Initially placed at the boundaries between trusted and untrusted networks, firewalls are now also deployed to protect internal segments of networks, such as data centers, from other segments of organizations’ networks.

Firewalls are commonly deployed as appliances built by individual vendors, but they can also be bought as virtual appliances – software that customers install on their own hardware.

Here are the major types of firewalls.

Proxy-based firewalls

These firewalls act as a gateway between end users who request data and the source of that data. Host devices connect to the proxy, and the proxy makes a separate connection to the source of the data. In response, source devices make connections to the proxy, and the proxy make a separate connection to the host device. Before passing on packets to a destination address, the proxy can filter them to enforce policies and mask the location of the recipient’s device, but also to protect the recipient’s device and network.

The upside of proxy-based firewalls is that machines outside the network being protected can gather only limited information about the network because they are never directly connected to it.

The major downside of proxy-based firewalls is that terminating incoming connections and creating outgoing connections plus filtering causes delays that can degrade performance. In turn, that can eliminate using some applications across the firewall because response times become too slow.

Stateful firewalls

A performance improvement over proxy-based firewalls came in the form of stateful firewalls, which keep track of a realm of information about connections and make it unnecessary for the firewall to inspect every packet. This greatly reduces delay introduced by the firewall.
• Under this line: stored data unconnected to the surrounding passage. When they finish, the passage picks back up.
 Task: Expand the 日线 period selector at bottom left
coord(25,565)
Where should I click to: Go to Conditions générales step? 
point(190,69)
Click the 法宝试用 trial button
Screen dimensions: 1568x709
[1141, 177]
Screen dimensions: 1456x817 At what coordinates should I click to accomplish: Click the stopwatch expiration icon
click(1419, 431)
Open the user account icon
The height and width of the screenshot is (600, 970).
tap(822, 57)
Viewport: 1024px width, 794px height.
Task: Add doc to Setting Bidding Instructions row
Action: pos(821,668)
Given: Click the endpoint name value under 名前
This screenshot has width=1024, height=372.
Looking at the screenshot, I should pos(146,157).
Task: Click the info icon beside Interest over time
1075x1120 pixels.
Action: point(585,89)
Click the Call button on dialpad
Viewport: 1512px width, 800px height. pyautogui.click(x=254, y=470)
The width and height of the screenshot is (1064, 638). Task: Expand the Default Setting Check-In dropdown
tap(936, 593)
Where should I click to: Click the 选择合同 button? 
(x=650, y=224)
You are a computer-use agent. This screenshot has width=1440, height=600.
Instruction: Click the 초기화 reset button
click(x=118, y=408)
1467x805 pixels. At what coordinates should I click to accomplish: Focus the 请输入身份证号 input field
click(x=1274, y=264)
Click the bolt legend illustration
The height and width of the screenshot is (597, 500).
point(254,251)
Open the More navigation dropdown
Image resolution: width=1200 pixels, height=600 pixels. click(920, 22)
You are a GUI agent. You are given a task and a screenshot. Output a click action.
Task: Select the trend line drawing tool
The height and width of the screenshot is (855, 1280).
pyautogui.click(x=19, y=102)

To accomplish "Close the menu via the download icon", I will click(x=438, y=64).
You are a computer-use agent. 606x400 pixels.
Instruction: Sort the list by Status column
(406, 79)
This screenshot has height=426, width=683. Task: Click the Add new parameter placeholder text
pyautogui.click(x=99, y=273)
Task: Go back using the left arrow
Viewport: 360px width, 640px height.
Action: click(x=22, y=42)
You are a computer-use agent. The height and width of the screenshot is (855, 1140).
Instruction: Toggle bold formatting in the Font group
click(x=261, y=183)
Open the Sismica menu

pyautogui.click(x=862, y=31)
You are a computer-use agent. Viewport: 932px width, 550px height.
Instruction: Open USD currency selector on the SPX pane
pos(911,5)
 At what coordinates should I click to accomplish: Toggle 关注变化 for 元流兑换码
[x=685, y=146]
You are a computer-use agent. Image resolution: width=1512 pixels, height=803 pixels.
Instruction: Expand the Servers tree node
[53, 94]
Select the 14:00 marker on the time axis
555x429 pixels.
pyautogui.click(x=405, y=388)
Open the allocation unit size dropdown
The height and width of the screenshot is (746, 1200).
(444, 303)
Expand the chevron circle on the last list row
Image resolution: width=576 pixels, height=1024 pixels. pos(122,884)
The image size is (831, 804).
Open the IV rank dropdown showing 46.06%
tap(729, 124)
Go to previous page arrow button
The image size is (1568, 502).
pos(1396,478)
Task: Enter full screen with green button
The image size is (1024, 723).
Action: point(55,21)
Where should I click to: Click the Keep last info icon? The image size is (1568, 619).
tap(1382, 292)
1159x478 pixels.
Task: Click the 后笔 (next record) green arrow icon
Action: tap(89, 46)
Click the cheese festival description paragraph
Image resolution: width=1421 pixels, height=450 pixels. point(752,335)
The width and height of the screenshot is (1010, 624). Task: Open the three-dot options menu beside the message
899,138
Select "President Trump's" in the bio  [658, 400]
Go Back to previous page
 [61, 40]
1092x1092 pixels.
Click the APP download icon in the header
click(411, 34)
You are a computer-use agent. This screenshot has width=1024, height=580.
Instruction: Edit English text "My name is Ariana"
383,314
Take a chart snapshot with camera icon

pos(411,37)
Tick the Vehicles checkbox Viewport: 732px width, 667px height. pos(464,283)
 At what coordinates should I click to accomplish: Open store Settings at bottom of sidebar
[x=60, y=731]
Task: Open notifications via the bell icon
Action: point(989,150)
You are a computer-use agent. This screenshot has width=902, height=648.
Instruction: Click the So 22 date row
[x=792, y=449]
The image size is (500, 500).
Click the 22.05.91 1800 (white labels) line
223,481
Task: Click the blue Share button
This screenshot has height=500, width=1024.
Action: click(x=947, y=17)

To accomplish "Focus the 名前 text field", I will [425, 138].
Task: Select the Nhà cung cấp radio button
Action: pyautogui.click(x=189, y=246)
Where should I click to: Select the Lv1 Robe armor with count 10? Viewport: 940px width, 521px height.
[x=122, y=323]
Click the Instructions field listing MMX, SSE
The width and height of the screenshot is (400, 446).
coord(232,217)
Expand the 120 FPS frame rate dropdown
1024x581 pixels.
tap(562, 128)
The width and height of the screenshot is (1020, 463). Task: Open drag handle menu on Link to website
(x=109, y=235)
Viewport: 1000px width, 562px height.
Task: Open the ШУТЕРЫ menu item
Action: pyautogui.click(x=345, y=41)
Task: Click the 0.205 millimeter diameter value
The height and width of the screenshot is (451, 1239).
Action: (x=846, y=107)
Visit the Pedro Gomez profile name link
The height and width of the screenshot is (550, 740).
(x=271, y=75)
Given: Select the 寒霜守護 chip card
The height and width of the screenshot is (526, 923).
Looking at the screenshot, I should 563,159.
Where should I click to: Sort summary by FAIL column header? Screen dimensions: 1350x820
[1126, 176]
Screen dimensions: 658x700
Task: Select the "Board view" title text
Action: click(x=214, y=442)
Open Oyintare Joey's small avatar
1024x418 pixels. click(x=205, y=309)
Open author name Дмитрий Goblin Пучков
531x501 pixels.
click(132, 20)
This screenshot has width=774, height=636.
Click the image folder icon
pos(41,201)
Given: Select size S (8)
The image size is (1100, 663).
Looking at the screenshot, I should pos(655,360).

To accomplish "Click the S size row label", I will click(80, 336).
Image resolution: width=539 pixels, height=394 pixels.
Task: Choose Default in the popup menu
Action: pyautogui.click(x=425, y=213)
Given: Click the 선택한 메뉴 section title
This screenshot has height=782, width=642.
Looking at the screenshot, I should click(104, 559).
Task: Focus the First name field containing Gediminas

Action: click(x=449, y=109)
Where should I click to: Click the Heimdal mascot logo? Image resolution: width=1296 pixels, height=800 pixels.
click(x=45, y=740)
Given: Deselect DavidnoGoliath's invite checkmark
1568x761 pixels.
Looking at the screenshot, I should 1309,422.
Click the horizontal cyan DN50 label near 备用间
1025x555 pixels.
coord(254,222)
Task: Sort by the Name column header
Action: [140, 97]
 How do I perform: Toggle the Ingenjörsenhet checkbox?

By maintaining the state of connections, these firewalls can, for example, forego inspecting incoming packets that they identify as responses to legitimate outgoing connections that have already been inspected. The initial inspection establishes that the connection is allowable, and by preserving that state in its memory, the firewall can pass through subsequent traffic that is part of that same conversation without inspecting every packet.

Next-generation firewalls

Packets can be filtered using more than the state of connections and source and destination addresses. This is where next-generation firewalls (NGFW) come into play. They incorporate rules for what individual applications and users are allowed to do, and blend in data gathered from other technologies in order to make better informed decisions about what traffic to allow and what traffic to drop.

For example, some of these NGFWs perform URL filtering, can terminate SSL connections,  and support software-defined wide area networking (SD-WAN) to improve the efficiency of how dynamic SD-WAN decisions about connectivity are enforced.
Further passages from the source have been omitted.